Raw records |
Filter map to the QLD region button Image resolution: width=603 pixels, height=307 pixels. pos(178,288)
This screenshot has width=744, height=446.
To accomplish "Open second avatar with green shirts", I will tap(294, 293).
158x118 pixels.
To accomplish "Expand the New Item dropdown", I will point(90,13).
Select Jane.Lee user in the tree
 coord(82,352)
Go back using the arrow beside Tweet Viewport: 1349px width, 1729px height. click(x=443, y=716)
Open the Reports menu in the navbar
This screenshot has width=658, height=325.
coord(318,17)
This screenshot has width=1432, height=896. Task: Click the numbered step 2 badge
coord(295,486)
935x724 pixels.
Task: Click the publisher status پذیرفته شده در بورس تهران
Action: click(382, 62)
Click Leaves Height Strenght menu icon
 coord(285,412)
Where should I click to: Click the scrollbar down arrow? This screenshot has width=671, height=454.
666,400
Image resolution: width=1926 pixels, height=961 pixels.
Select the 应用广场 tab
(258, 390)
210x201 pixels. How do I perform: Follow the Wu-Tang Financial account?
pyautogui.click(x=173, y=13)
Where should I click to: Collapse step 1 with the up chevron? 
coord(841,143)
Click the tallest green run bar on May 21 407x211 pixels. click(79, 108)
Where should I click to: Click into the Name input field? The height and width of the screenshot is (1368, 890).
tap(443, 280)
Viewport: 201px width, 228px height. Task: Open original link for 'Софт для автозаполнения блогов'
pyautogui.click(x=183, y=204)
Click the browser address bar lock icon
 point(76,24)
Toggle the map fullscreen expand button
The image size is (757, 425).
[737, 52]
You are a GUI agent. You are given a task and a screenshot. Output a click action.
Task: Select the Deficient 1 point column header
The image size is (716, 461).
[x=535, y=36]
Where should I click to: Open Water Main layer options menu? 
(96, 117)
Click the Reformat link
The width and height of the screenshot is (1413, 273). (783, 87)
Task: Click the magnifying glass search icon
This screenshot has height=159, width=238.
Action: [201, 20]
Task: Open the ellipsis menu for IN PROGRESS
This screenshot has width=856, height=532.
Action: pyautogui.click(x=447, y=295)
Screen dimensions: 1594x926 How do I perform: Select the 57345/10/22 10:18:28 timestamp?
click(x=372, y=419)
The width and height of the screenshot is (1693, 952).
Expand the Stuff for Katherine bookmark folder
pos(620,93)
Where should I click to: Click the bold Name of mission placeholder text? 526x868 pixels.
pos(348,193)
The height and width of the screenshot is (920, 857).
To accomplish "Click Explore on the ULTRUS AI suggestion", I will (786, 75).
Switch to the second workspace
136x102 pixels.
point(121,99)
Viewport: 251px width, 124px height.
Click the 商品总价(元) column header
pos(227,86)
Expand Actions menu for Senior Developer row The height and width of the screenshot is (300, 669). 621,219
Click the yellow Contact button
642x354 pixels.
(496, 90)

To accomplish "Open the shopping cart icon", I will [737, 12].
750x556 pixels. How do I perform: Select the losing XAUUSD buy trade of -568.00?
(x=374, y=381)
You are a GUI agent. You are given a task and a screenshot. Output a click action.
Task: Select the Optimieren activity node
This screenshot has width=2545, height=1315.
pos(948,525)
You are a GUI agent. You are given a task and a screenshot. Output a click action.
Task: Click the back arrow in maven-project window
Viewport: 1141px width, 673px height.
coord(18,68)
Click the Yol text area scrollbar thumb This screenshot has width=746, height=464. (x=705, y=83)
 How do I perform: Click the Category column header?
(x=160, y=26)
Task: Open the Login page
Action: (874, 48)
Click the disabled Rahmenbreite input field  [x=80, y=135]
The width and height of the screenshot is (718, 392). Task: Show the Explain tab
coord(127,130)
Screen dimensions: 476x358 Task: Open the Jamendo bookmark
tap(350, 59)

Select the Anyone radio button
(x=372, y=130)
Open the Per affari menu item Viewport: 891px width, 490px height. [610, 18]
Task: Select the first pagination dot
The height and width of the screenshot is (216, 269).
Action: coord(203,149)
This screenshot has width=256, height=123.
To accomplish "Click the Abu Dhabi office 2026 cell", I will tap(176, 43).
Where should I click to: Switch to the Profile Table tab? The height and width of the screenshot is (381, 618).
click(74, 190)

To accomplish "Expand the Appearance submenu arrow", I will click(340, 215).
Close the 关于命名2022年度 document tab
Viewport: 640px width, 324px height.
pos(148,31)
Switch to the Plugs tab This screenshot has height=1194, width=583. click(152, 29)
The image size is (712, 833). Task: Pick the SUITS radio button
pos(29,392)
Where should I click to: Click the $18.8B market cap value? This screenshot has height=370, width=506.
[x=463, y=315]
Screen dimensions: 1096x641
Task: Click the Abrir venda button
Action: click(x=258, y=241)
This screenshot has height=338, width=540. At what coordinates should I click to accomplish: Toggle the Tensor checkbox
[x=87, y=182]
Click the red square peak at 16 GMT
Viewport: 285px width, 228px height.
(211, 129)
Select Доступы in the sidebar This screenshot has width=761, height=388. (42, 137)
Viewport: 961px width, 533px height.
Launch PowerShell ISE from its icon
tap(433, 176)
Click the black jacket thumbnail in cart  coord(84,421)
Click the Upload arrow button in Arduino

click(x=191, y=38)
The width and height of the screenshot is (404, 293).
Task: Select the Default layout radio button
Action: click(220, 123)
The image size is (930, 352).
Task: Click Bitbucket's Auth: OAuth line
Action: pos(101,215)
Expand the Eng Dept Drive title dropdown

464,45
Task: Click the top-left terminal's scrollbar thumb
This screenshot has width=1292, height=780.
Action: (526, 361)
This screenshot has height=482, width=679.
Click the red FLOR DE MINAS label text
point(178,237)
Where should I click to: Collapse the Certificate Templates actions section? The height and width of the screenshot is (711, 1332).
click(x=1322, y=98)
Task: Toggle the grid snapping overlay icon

Given task | Render every line of the listing above as a JSON list of strings, one string per line, omitting blank lines.

Final answer |
[
  "Filter map to the QLD region button Image resolution: width=603 pixels, height=307 pixels. pos(178,288)",
  "This screenshot has width=744, height=446.",
  "To accomplish \"Open second avatar with green shirts\", I will tap(294, 293).",
  "158x118 pixels.",
  "To accomplish \"Expand the New Item dropdown\", I will point(90,13).",
  "Select Jane.Lee user in the tree",
  " coord(82,352)",
  "Go back using the arrow beside Tweet Viewport: 1349px width, 1729px height. click(x=443, y=716)",
  "Open the Reports menu in the navbar",
  "This screenshot has width=658, height=325.",
  "coord(318,17)",
  "This screenshot has width=1432, height=896. Task: Click the numbered step 2 badge",
  "coord(295,486)",
  "935x724 pixels.",
  "Task: Click the publisher status پذیرفته شده در بورس تهران",
  "Action: click(382, 62)",
  "Click Leaves Height Strenght menu icon",
  " coord(285,412)",
  "Where should I click to: Click the scrollbar down arrow? This screenshot has width=671, height=454.",
  "666,400",
  "Image resolution: width=1926 pixels, height=961 pixels.",
  "Select the 应用广场 tab",
  "(258, 390)",
  "210x201 pixels. How do I perform: Follow the Wu-Tang Financial account?",
  "pyautogui.click(x=173, y=13)",
  "Where should I click to: Collapse step 1 with the up chevron? ",
  "coord(841,143)",
  "Click the tallest green run bar on May 21 407x211 pixels. click(79, 108)",
  "Where should I click to: Click into the Name input field? The height and width of the screenshot is (1368, 890).",
  "tap(443, 280)",
  "Viewport: 201px width, 228px height. Task: Open original link for 'Софт для автозаполнения блогов'",
  "pyautogui.click(x=183, y=204)",
  "Click the browser address bar lock icon",
  " point(76,24)",
  "Toggle the map fullscreen expand button",
  "The image size is (757, 425).",
  "[737, 52]",
  "You are a GUI agent. You are given a task and a screenshot. Output a click action.",
  "Task: Select the Deficient 1 point column header",
  "The image size is (716, 461).",
  "[x=535, y=36]",
  "Where should I click to: Open Water Main layer options menu? ",
  "(96, 117)",
  "Click the Reformat link",
  "The width and height of the screenshot is (1413, 273). (783, 87)",
  "Task: Click the magnifying glass search icon",
  "This screenshot has height=159, width=238.",
  "Action: [201, 20]",
  "Task: Open the ellipsis menu for IN PROGRESS",
  "This screenshot has width=856, height=532.",
  "Action: pyautogui.click(x=447, y=295)",
  "Screen dimensions: 1594x926 How do I perform: Select the 57345/10/22 10:18:28 timestamp?",
  "click(x=372, y=419)",
  "The width and height of the screenshot is (1693, 952).",
  "Expand the Stuff for Katherine bookmark folder",
  "pos(620,93)",
  "Where should I click to: Click the bold Name of mission placeholder text? 526x868 pixels.",
  "pos(348,193)",
  "The height and width of the screenshot is (920, 857).",
  "To accomplish \"Click Explore on the ULTRUS AI suggestion\", I will (786, 75).",
  "Switch to the second workspace",
  "136x102 pixels.",
  "point(121,99)",
  "Viewport: 251px width, 124px height.",
  "Click the 商品总价(元) column header",
  "pos(227,86)",
  "Expand Actions menu for Senior Developer row The height and width of the screenshot is (300, 669). 621,219",
  "Click the yellow Contact button",
  "642x354 pixels.",
  "(496, 90)",
  "To accomplish \"Open the shopping cart icon\", I will [737, 12].",
  "750x556 pixels. How do I perform: Select the losing XAUUSD buy trade of -568.00?",
  "(x=374, y=381)",
  "You are a GUI agent. You are given a task and a screenshot. Output a click action.",
  "Task: Select the Optimieren activity node",
  "This screenshot has width=2545, height=1315.",
  "pos(948,525)",
  "You are a GUI agent. You are given a task and a screenshot. Output a click action.",
  "Task: Click the back arrow in maven-project window",
  "Viewport: 1141px width, 673px height.",
  "coord(18,68)",
  "Click the Yol text area scrollbar thumb This screenshot has width=746, height=464. (x=705, y=83)",
  " How do I perform: Click the Category column header?",
  "(x=160, y=26)",
  "Task: Open the Login page",
  "Action: (874, 48)",
  "Click the disabled Rahmenbreite input field  [x=80, y=135]",
  "The width and height of the screenshot is (718, 392). Task: Show the Explain tab",
  "coord(127,130)",
  "Screen dimensions: 476x358 Task: Open the Jamendo bookmark",
  "tap(350, 59)",
  "Select the Anyone radio button",
  "(x=372, y=130)",
  "Open the Per affari menu item Viewport: 891px width, 490px height. [610, 18]",
  "Task: Select the first pagination dot",
  "The height and width of the screenshot is (216, 269).",
  "Action: coord(203,149)",
  "This screenshot has width=256, height=123.",
  "To accomplish \"Click the Abu Dhabi office 2026 cell\", I will tap(176, 43).",
  "Where should I click to: Switch to the Profile Table tab? The height and width of the screenshot is (381, 618).",
  "click(74, 190)",
  "To accomplish \"Expand the Appearance submenu arrow\", I will click(340, 215).",
  "Close the 关于命名2022年度 document tab",
  "Viewport: 640px width, 324px height.",
  "pos(148,31)",
  "Switch to the Plugs tab This screenshot has height=1194, width=583. click(152, 29)",
  "The image size is (712, 833). Task: Pick the SUITS radio button",
  "pos(29,392)",
  "Where should I click to: Click the $18.8B market cap value? This screenshot has height=370, width=506.",
  "[x=463, y=315]",
  "Screen dimensions: 1096x641",
  "Task: Click the Abrir venda button",
  "Action: click(x=258, y=241)",
  "This screenshot has height=338, width=540. At what coordinates should I click to accomplish: Toggle the Tensor checkbox",
  "[x=87, y=182]",
  "Click the red square peak at 16 GMT",
  "Viewport: 285px width, 228px height.",
  "(211, 129)",
  "Select Доступы in the sidebar This screenshot has width=761, height=388. (42, 137)",
  "Viewport: 961px width, 533px height.",
  "Launch PowerShell ISE from its icon",
  "tap(433, 176)",
  "Click the black jacket thumbnail in cart  coord(84,421)",
  "Click the Upload arrow button in Arduino",
  "click(x=191, y=38)",
  "The width and height of the screenshot is (404, 293).",
  "Task: Select the Default layout radio button",
  "Action: click(220, 123)",
  "The image size is (930, 352).",
  "Task: Click Bitbucket's Auth: OAuth line",
  "Action: pos(101,215)",
  "Expand the Eng Dept Drive title dropdown",
  "464,45",
  "Task: Click the top-left terminal's scrollbar thumb",
  "This screenshot has width=1292, height=780.",
  "Action: (526, 361)",
  "This screenshot has height=482, width=679.",
  "Click the red FLOR DE MINAS label text",
  "point(178,237)",
  "Where should I click to: Collapse the Certificate Templates actions section? The height and width of the screenshot is (711, 1332).",
  "click(x=1322, y=98)",
  "Task: Toggle the grid snapping overlay icon"
]